- Sërbicë e Poshtme Location in Kosovo
- Coordinates: 42°17′13″N 20°41′56″E﻿ / ﻿42.28694°N 20.69889°E
- Location: Kosovo
- District: Prizren
- Municipality: Prizren

Population (2024)
- • Total: 482
- Time zone: UTC+1 (CET)
- • Summer (DST): UTC+2 (CEST)

= Sërbicë e Poshtme =

Sërbicë e Poshtme (Доња Србица; Sërbicë e Poshtme) is a village in the Prizren Municipality in southern Kosovo.

==History==
First mentioned in a chrysobull by the Serbian Emperor Stefan Dušan in 1348, Sërbicë e Poshtme was known for having a well that supplied water to the surround villages. In 1940 the remains of an old church and cemetery were discovered in the village. In 1997 reconstruction and restoration works were conducted by the local Serbs who managed to rebuild the foundations of the church. However, in 1999 following the end of the Kosovo War, the church was destroyed.
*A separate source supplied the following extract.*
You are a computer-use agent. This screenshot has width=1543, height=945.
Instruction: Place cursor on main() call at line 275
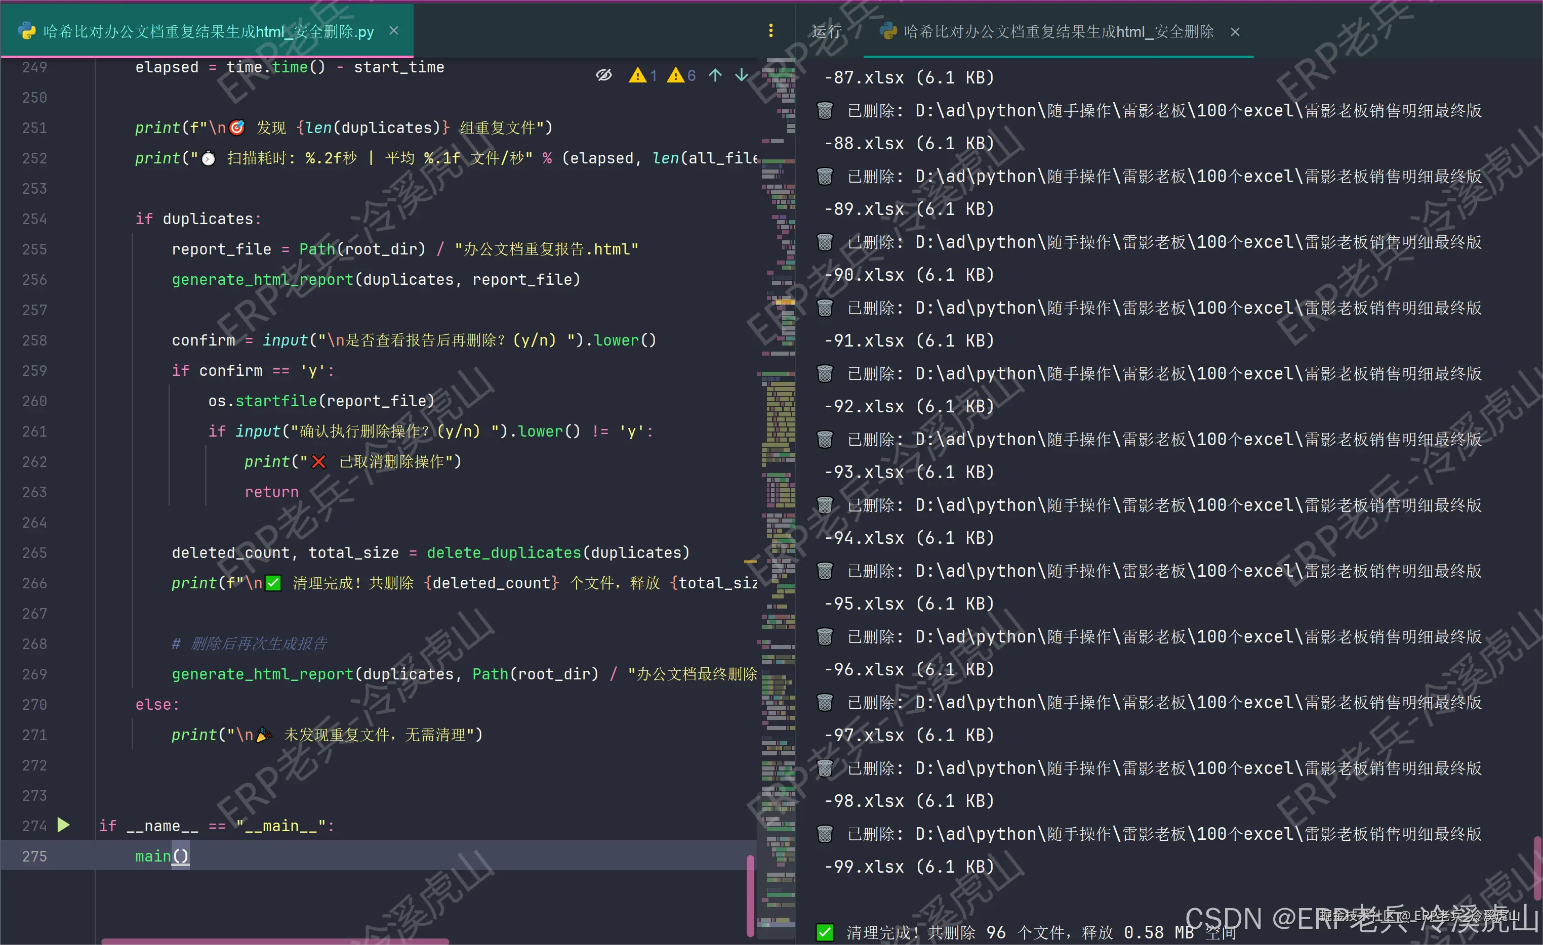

A 1940 census of the village listed 42 households in total. It consisted of 16 Serbs (Christian Orthodox), 11 Muslims, 9 Albaniansz (6 of the Catholic faith, 3 of the Islamic faith), 5 Roma (Muslim faith) and 1 Turkish households:
- Serb – Djordjevic (2 homes), Cardaklije (2 homes), Bajkic (3 homes), Ljubisavci (1 home), Tomic (1 home), Borobanci (5 homes), Jovanovic (1 home), Markovic (1 home).
- Muslim – Cardaklije (3 homes), Isenovic (1 home), Zejnelovic (1 home), Abazovic (3 homes).
- Albanian – Muslim: Salja (1 home), Malici (1 home), Zecirovic (1 home); Catholic: Miriditi (6 homes).
- Roma – Unknown surname (5 homes).
- Turkish – Alimovic (1 home).

== Demographics ==
The village has a Kosovo Albanian majority.

| Ethnicity | 2011 |
| Albanian | 600 |
| Ashkali | 39 |
| Egyptians | 20 |
| Roma | 11 |
| Bosniaks | 2 |
| Total | 674 |

Religion

In 2011, Sërbice ë Poshtme had 674 people. 603 were Muslim (89.47%), 69 were Catholic (10,24%), 1 was Orthodox (0.15%).